Mesmo numa perspectiva estritamente técnica, discute-se se compensa concentrar tanta geração num único tipo de ambiente. A lógica actual do sector aponta para a diversificação: várias fontes, múltiplos locais de produção e redes mais inteligentes.

Em vários países europeus, por exemplo, combina-se solar em telhados, eólica em terra e no mar, baterias, centrais hidroeléctricas reversíveis e, em alguns casos, energia nuclear. No papel, este mosaico pode parecer menos “eficiente” do que um único hiperprojecto no Saara, mas tende a ser mais robusto e resiliente.

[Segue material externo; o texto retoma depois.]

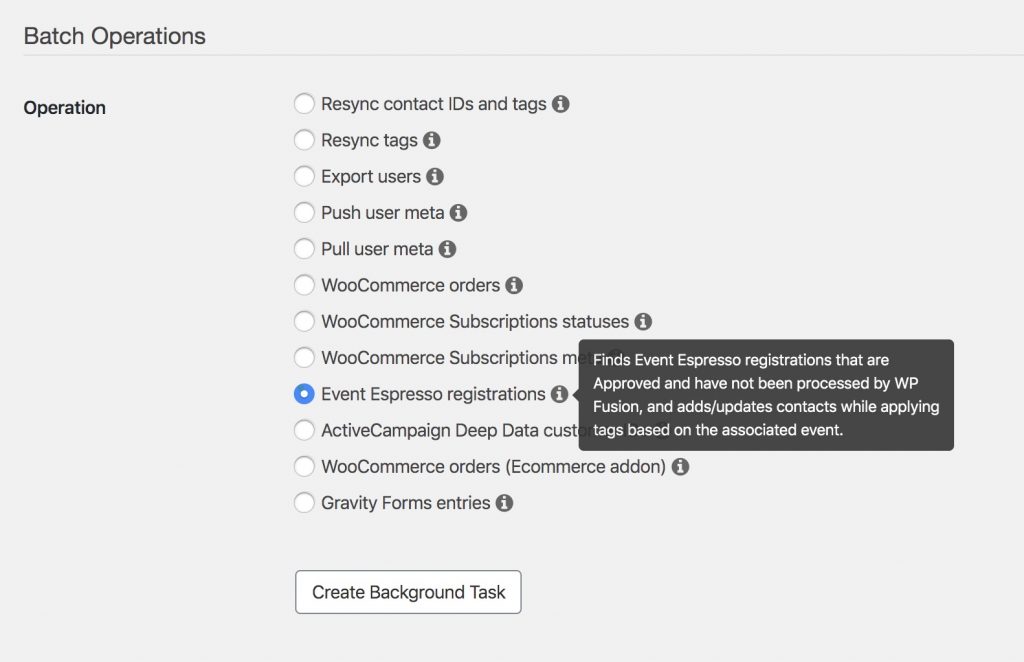
Task: Select the Export users operation
Action: 304,177
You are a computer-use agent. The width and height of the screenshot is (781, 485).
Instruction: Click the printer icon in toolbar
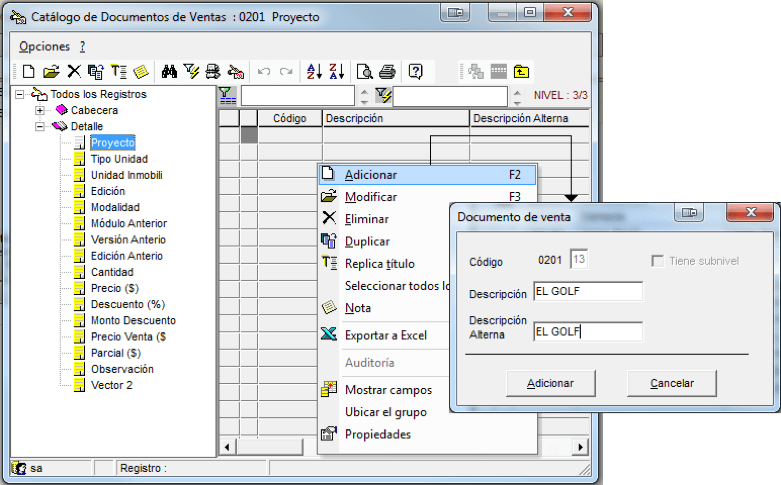[387, 72]
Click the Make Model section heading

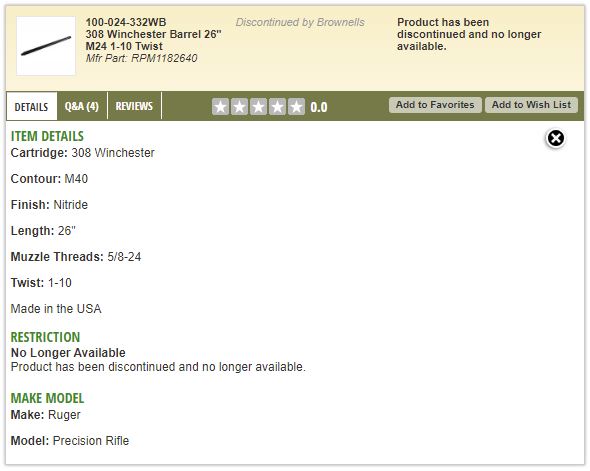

"Sistemas energéticos resilientes não dependem de um único local mágico, por mais ensolarado que ele seja."

Termos que ajudam a entender o debate

Dois conceitos surgem repetidamente quando se fala destas propostas.

  • HVDC (Corrente Contínua de Alta Tensão): tecnologia de transmissão em corrente contínua e alta tensão, utilizada para transportar energia a longas distâncias com menos perdas. É dispendiosa e exige conversores de grande dimensão nas extremidades da rede.
  • Geração distribuída: produção de energia em muitos pontos, como telhados residenciais, edifícios comerciais e pequenas centrais regionais. Diminui a dependência de grandes linhas de transmissão e reforça a autonomia local.

Sempre que alguém sugere “cobrir o Saara de painéis”, estas duas ideias estão no pano de fundo: por um lado, o apelo da eficiência técnica da transmissão em grande escala; por outro, a tendência global de reforçar o papel dos consumidores e das comunidades.

Cenários futuros e combinações possíveis

Uma via frequentemente discutida por especialistas é aproveitar parte do potencial solar do Saara não tanto para exportar electricidade directa, mas para produzir combustíveis de baixo carbono, como hidrogénio verde ou amónia. A energia solar alimentaria a produção de hidrogénio, que poderia depois ser transportado por navio ou por gasodutos adaptados.

Este modelo reduziria a dependência de linhas eléctricas gigantes e permitiria armazenar energia sob a forma química. Em contrapartida, exigiria água para a electrólise, infra-estruturas portuárias e cadeias logísticas complexas. E continuaria a levantar questões sobre quem controlaria esta nova “mercadoria energética” produzida no meio do deserto.

Outra linha de investigação aponta para a instalação de centrais solares mais pequenas em zonas semiáridas, próximas de centros urbanos africanos, reforçando primeiro o abastecimento regional antes de apostar em exportações em massa. Esta abordagem teria impacto social directo, ao aumentar o acesso à electricidade em países ainda marcados por apagões e por baixas taxas de ligação à rede.